The chef's campaign for a better school lunch
Christopher Kimball thought it would be so easy: Point out that school lunches are unhealthful, and taste awful, too, and the Tater Tots would disappear from the menu. But with legislation he backed to reform the federal school-lunch program sidelined in Congress's rush to adjourn this week and hit the campaign trail, Kimball feels it's time to move the battle to the home front. "This is not going to be an easy thing to solve," he says.
Kimball, founder of Cook's Illustrated Magazine and nerdy star of the PBS cooking show America's Test Kitchen, was turned on to the issue when his son told him he wasn't eating lunch at school because it tasted so bad. Kimball found that the fare included frozen french toast with fake maple syrup. "It was horrible." So he started prodding schools in the Boston area to reform their lunch menus and founded Parents Against Junk Food, an advocacy group that is lobbying Congress to raise nutritional standards for the federal school-lunch program. Under the current rules, which are 30 years old, schools can sell fare like french fries, Snickers bars, and Cheetos.

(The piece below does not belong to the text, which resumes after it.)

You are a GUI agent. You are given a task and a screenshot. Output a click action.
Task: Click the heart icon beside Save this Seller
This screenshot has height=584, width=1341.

Kimball's efforts are part of a nationwide push to dejunk school lunch as a first step in reversing the epidemic of childhood obesity. Since 1980, rates of obesity have doubled in kids and tripled in teens. Three quarters of teenagers don't eat the minimum daily recommended servings of fruits and vegetables. In Boston, 25 percent of high school students are overweight or obese.

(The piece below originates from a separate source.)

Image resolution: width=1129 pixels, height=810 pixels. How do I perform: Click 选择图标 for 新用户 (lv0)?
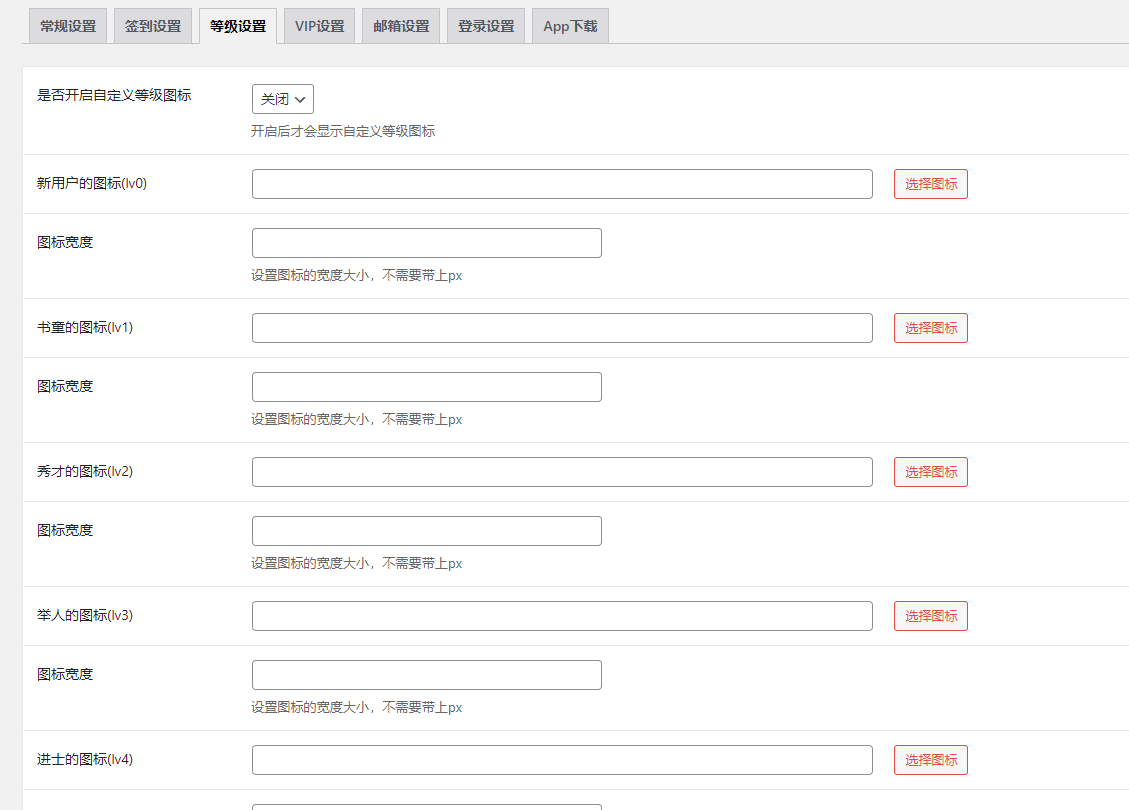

Kimball's not the only celebrity chef to take up the cause. In California, Alice Waters, founder of Berkeley's famed organic restaurant Chez Panisse, has been working with schools there for years to start their own gardens. In England, Jamie Oliver successfully lobbied Prime Minister Tony Blair to increase funding for more nutritious school lunches and restrict junk-food sales.
But Kimball has discovered that being a household name in cuisine doesn't mean it's easy to change federal policyor family habits. Legislation he supports to reform the $8 billion federal school lunch program is stalled in Congress. There's infighting among healthful-food advocacy groups over whether schools should ban nutritious but high-fat foods like cheese. Kimball has come to the realization that the enemy may not be the federal government, the school systems that make money by selling junk in vending machines, or the processed-food manufacturersit's ourselves. "Parents are feeding kids the same things at home," Kimball says of nuggets-n-Tater Tots cuisine. "This is their regular diet."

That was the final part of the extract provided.